• **Records from a collection**
═══
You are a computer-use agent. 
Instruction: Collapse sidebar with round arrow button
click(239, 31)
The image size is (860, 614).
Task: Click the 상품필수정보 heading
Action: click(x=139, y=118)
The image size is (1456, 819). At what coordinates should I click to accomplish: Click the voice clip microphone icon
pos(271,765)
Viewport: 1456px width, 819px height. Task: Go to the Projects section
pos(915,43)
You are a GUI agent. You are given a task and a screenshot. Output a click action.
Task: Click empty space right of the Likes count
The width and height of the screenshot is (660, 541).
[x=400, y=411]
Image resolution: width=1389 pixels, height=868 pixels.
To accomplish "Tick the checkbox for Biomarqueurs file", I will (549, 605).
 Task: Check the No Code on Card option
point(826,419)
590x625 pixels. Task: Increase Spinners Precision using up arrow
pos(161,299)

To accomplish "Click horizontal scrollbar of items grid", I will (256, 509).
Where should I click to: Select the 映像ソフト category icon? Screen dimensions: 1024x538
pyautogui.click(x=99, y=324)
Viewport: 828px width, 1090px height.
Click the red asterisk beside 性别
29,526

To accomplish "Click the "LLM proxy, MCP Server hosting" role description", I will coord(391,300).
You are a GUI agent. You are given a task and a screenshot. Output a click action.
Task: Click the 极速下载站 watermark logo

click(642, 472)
═══
• **EXERCISE DIRECTIONS**
Copy the listing above again line for line, with no changes.

• **RESULT**
You are a computer-use agent. 
Instruction: Collapse sidebar with round arrow button
click(239, 31)
The image size is (860, 614).
Task: Click the 상품필수정보 heading
Action: click(x=139, y=118)
The image size is (1456, 819). At what coordinates should I click to accomplish: Click the voice clip microphone icon
pos(271,765)
Viewport: 1456px width, 819px height. Task: Go to the Projects section
pos(915,43)
You are a GUI agent. You are given a task and a screenshot. Output a click action.
Task: Click empty space right of the Likes count
The width and height of the screenshot is (660, 541).
[x=400, y=411]
Image resolution: width=1389 pixels, height=868 pixels.
To accomplish "Tick the checkbox for Biomarqueurs file", I will (549, 605).
 Task: Check the No Code on Card option
point(826,419)
590x625 pixels. Task: Increase Spinners Precision using up arrow
pos(161,299)

To accomplish "Click horizontal scrollbar of items grid", I will (256, 509).
Where should I click to: Select the 映像ソフト category icon? Screen dimensions: 1024x538
pyautogui.click(x=99, y=324)
Viewport: 828px width, 1090px height.
Click the red asterisk beside 性别
29,526

To accomplish "Click the "LLM proxy, MCP Server hosting" role description", I will coord(391,300).
You are a GUI agent. You are given a task and a screenshot. Output a click action.
Task: Click the 极速下载站 watermark logo

click(642, 472)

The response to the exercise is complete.